December is usually a slow time for the motorcycle business in Northwest Indiana.
Bikers are less likely to hit the open road when that means braving the often-blistering cold and bone-chilling wind whipping off Lake Michigan.
But despite the seasonal lull, the Region’s two biggest Harley Davidson dealerships aren’t slowing down their efforts to give back to the community.
Calumet Harley-Davidson in Munster signed on to the Food Bank of Northwest Indiana’s Peanut Butter Challenge.
“Our goal was to collect 115 jars of the most requested, but least donated, item by constituents of the food bank,” Calumet Harley-Davidson owner Chuck Kreisl said.
“You guessed it — it’s peanut butter, and it’s a huge line item for the Food Bank to the tune of $30,000.”
After learning the Food Bank of Northwest Indiana served clients in Porter County too, Calumet Harley-Davidson decided to challenge rival franchise Harley-Davidson of Valparaiso to a friendly competition for a good cause.
“Ginger Misch, marketing maven and event coordinator from Valpo Harley-Davidson gladly accepted the challenge, and the gauntlet has been thrown down,” Kreisl said.
“They began advertising and promoting to their client base and before you know it, people responded enthusiastically and they’ve collected over 350 Jars of PB totaling nearly 450 pounds. Calumet H-D has collected nearly 225 jars of PB, totaling over 350 pounds.”
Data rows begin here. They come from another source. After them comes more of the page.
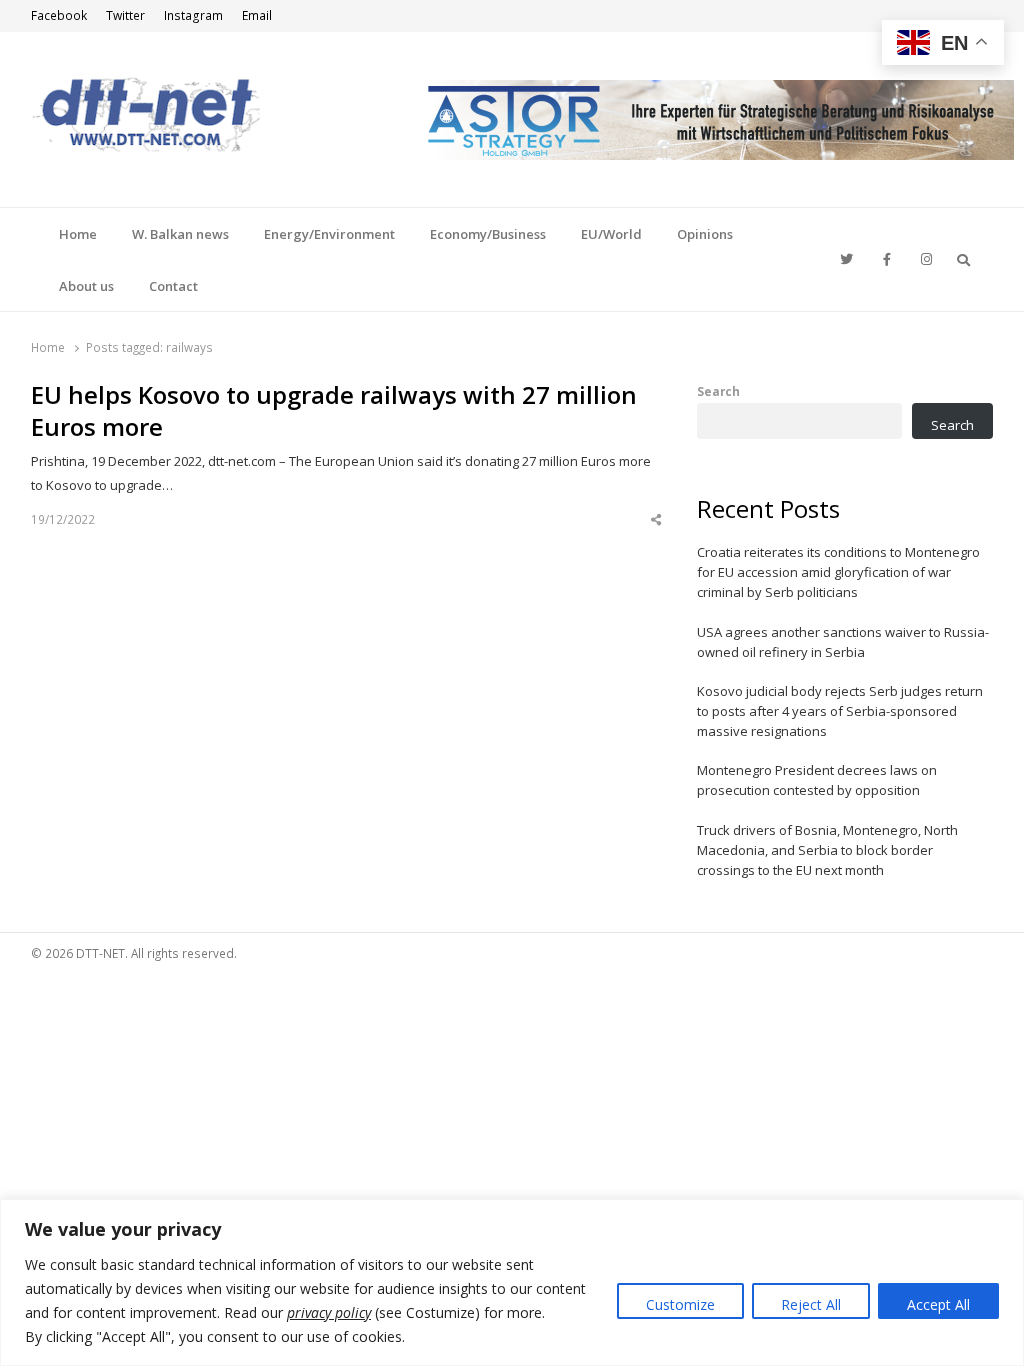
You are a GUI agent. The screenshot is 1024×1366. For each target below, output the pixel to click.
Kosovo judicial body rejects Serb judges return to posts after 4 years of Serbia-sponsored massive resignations (840, 711)
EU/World (611, 234)
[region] (512, 1282)
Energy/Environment (329, 234)
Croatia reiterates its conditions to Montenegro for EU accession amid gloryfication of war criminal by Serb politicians (838, 572)
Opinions (705, 234)
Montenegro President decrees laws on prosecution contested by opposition (817, 780)
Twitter (125, 15)
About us (86, 286)
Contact (173, 286)
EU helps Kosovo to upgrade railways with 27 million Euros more (334, 411)
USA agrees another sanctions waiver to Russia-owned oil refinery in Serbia (843, 642)
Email (257, 15)
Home (78, 234)
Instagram (193, 15)
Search (718, 391)
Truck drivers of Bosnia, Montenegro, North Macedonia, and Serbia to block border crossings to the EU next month (827, 850)
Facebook (59, 15)
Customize (680, 1304)
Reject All (811, 1304)
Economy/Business (488, 234)
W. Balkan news (180, 234)
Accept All (938, 1304)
The contest that benefits the neediest in Northwest Indiana runs through Dec. 20.
“The winner gets bragging rights along with some other nondescript, random trophy that we’ll scrounge up from the dustbin,” Kreisl said.
“This is a great ‘feel good’ story about two well-known, locally active business competitors putting on the boxing gloves, jousting and duking it out, requesting and incentivizing their respective client bases for support and doing some real good charity work for the Food Bank of Northwest Indiana ...
"I think that we may be able to collect 1,000 jars totaling 1,300 to 1,500 pounds of great-tasting, belly-filling, nourishing peanut butter for folks in need in the two counties.”
Both dealerships also have been trying to accommodate people with peanut allergies by accepting alternatives made with other nuts, sunflower seeds, and even golden peas.
Tee Bettelyoun, with Harley-Davidson of Valparaiso, said it’s been a lively, healthy competition that helps those who may do without.
“It’s just been something fun during the slower months when fewer people are out riding,” she said.
Calumet Harley-Davidson Parts Manager Dave "Super Dave" De Witt said the challenge has engaged customers, who have brought in everything from a jar of peanut butter to a case or two.
“We’re also trying to raise more awareness that peanut butter is the most requested but least donated item at food pantries,” he said.
“It might be because you can sometimes buy three or four cans of corn for a dollar while peanut butter runs three to four dollars a jar.”
The dealerships are accepting any brands of peanut butter or peanut-free alternatives, from generic to name brand.
“You could go get peanut butter from Meijer or go to Strack & Van Til and buy Jiffy,” he said. “We had one guy who brought in three cases and another who brought in 15 four-pound jars. It’s all in good fun, and it’s going to a good cause.”